JoB, you were making an argument about an empirical subject, full of conditionals and speculations. Nobody said anything about intimate knowledge – but you keep upbraiding me and flinging the word ‘hysterical’ about (which I wish you would stop doing) and insisting that I am exaggerating and making a big fuss about a small problem. Well, how big or small the problem is surely bears some relation to the facts about what is going on. Here’s a good idea – why don’t you stop reading me and start reading other people instead? Never mind what I say here, this is just a blog thing; read the articles by Homa Arjomand, Maryam Namazie, Azam Kamguian, and Azar Majedi in our articles section, then browse for more in our Flashback and in 2004 News. See if you think they’re being ‘hysterical.’
Ophelia,
I was not referring to you but to me – in an irrealis kind of mode. I wasn’t saying this was a small problem either. I didn’t say you were exaggerating this, I did, at the outset say you were incorrect in some specified quote of your post.

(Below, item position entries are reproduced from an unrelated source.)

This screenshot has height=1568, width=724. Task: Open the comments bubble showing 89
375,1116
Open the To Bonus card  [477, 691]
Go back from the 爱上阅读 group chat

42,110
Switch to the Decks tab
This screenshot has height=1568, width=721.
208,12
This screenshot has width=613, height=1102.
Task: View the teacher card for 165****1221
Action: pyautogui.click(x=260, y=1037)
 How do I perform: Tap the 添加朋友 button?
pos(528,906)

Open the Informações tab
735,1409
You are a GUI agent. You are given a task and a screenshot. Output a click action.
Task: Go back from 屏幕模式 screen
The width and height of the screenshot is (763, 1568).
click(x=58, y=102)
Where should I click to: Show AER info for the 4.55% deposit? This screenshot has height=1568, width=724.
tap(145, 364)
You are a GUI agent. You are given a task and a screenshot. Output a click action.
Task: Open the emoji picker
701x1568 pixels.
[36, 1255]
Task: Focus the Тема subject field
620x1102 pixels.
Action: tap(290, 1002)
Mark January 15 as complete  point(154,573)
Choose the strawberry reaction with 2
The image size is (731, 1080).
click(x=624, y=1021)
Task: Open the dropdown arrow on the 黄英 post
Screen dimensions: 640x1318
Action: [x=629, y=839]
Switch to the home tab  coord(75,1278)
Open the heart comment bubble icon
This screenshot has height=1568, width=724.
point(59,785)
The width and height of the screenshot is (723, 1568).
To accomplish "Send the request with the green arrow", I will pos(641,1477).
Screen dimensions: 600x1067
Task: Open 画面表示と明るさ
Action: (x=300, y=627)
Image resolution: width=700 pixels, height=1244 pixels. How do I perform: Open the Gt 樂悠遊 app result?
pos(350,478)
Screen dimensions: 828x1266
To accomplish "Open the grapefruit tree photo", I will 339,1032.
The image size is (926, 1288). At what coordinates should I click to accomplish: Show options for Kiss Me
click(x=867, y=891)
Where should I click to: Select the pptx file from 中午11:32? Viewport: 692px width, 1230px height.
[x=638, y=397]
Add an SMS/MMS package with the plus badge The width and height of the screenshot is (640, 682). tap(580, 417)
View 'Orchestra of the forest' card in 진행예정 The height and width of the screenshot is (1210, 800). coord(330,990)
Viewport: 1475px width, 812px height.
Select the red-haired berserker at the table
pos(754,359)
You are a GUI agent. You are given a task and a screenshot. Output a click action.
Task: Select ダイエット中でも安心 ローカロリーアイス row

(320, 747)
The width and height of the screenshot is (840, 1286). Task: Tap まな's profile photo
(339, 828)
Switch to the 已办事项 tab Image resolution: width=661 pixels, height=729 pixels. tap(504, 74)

I was indeed speculating what could be as far as legality is concerned the case (it is by far the only interesting thing here as everybody sensible will agree that the thing is a no-go) made for this matter. Unless any of the texts treat it as such I fear it will not add much for me to read things I will agree with (as per the brackets higher).
As far as what I´ll do, I´ll figure that out by myself. Blogs are public places – and I like your style (even if I have at times difficulty with your content). So, if I’m going to disagree with such types of content it’d be rational to disagree in an enjoyable way.
OB “I think Nick’s point (and if it’s not Nick’s point it is mine) is that you’re talking about a factual matter as if you can decide it by pure guesswork.” Quite.
you have to listen to a good bit of Ann Widdicombe, which I think is fairly unpleasant
I’m a bit surprised at this. The PC left regularly likes to talk as if counter-evidence and argument are somehow unhygienic and unsavoury, and certainly not worth listening to, but surely someone on the rational left should not find it unpleasant to hear reasons for disagreement?